We conducted this first-in-human trial to determine the safety, pharmacokinetic, and antitumor effects of a novel second-generation ALK inhibitor ASP3026. Overall, ASP3026 was well tolerated with no treatment-related deaths. The AE profile in the dose-expansion cohort was similar to that reported for crizotinib [11], with gastrointestinal complaints (nausea and vomiting) being some of the most frequently reported. The constellation of AEs in this small sample set was also similar to other agents in this class, such as ceritinib and alectinib, with gastrointestinal AEs commonly reported [16, 23, 24].

ASP3026 had linear PK parameters and demonstrated dose proportionality over the dose range of 25–800 mg once daily. ASP3026 had good oral absorption, with a t _max of approximately 3 h; median half-life was 35 h (range, 22–85 h), confirming that once-daily dosing was suitable.

Of the 16 crizotinib-resistant ALK+ subjects (15 NSCLC and one neuroblastoma) who received 525 mg ASP3026, eight (50 %) achieved PR and seven (44 %) achieved SD at 8 weeks. When restricted to ALK-positive NSCLC patients, the PR and SD rates were 8/15 (53 %) and 6/15 (40 %), respectively. Although caution is warranted due to a lack of head-to-head comparison, this tumor response rate is comparable with those observed in other second-generation ALK inhibitors, such as ceritinib and alectinib, in crizotinib-resistant NSCLC patients [16, 24].

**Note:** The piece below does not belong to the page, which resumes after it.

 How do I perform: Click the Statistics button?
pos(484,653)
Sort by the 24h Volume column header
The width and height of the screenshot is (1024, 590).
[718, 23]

Our study has several other limitations. First, although our study was designed to allow the enrollment of patients with ALK-driven advanced tumors other than NSCLC, only one patient with advanced neuroblastoma, who had a commonly detected ALK F1174L mutation [19‐21] and who progressed on prior crizotinib, was identified during the enrollment period. This is because routine molecular testing for other types of tumors did not, and has not, become standard clinical practice. Secondly, multiplexed genomic testing, such as a targeted resistance mutation panel of the ALK kinase domain and targeted next-generation sequencing, was not required at study entry for determining molecular mechanisms of resistance at disease progression to crizotinib. This is unlikely to affect our result. Although different resistance mutations may confer variable responses to subsequent ALK inhibitor therapy [15, 17, 25], most second-generation ALK inhibitors, such as ceritinib and alectinib, as well as ASP3026, have strong efficacy against both secondary mutations in the ALK tyrosine kinase domain and wild-type ALK gene amplification [16, 24]. Nevertheless, with the increasing use of clinical molecular profiling tests at treatment resistance in patients with advanced malignancies, individualized treatment beyond a second-generation ALK inhibitor should be based on the assessment of molecular mechanism of resistance.